Mental Health

Psychologists Explain Why Teens Take More Risks in Front of Peers

By Christine Hsu | Update Date: Apr 18, 2013 09:15 AM EDT

Previous research shows that like adults, teens have the knowledge and ability to make competent decisions about risk.  So, why are teens more likely than children or adults to engage in risky behaviors like experimenting with drugs, having unprotected sex and driving recklessly.

Scientists from the Temple University and Duke University believe that teens are more likely to engage in risky behaviors because of the unique effect peer influence has on their still-developing brains, according to a report published in the special issue of Current Directions in Psychological Science.

Researchers say because teens spend an increasing amount of time with their peers, the feedback they get from their friends and classmates may alter their brain's reward system to be more sensitive to the reward value of risky behavior.

Researchers explain that this sensitivity leads teenagers to focus on the short-term benefits of risky choices over the long-term value of safe alternatives.

"If adolescents made all of their decisions involving drinking, driving, dalliances, and delinquency in the cool isolation of an experimenter's testing room, those decisions would likely be as risk averse as those of adults," Laurence Steinberg and his team wrote in the study. "But therein lies the rub: Teenagers spend a remarkable amount of time in the company of other teenagers."

Numerous studies have shown that the company of other teenagers increases the likelihood adolescent risk taking.

In 2009, researchers found that 14-year-olds took twice as many risks in a driving simulation game when they were tested with peers than when they were tested alone.  Researchers also found that older teens' driving was about 50 percent riskier in the company of peers.

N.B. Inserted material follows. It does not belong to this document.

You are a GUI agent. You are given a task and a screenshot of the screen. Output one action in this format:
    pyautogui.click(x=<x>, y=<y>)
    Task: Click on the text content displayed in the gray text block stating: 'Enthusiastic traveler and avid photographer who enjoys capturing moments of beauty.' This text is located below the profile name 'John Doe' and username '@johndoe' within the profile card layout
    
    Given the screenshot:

A more recent study found that teenagers, but not adults, took more risks when their peers were observing them.  Teens also showed greater activation of brain structures involved in evaluating rewards like the ventral striatum and orbitofrontal cortex.

Researchers conclude that the findings all support the idea that being around peers can heighten teen's risky decision making by changing the way their brains process rewards.

B.J. Casey, guest editor of the special issue and Director of the Sackler Institute for Developmental Psychobiology at Weill Cornell Medical College says that rather than portraying the teen brain as somehow "defective" the researchers from the current report "paint a picture of a brain that is sculpted by both biological and experiential factors to adapt to the unique social, physical, sexual and intellectual challenges of adolescence."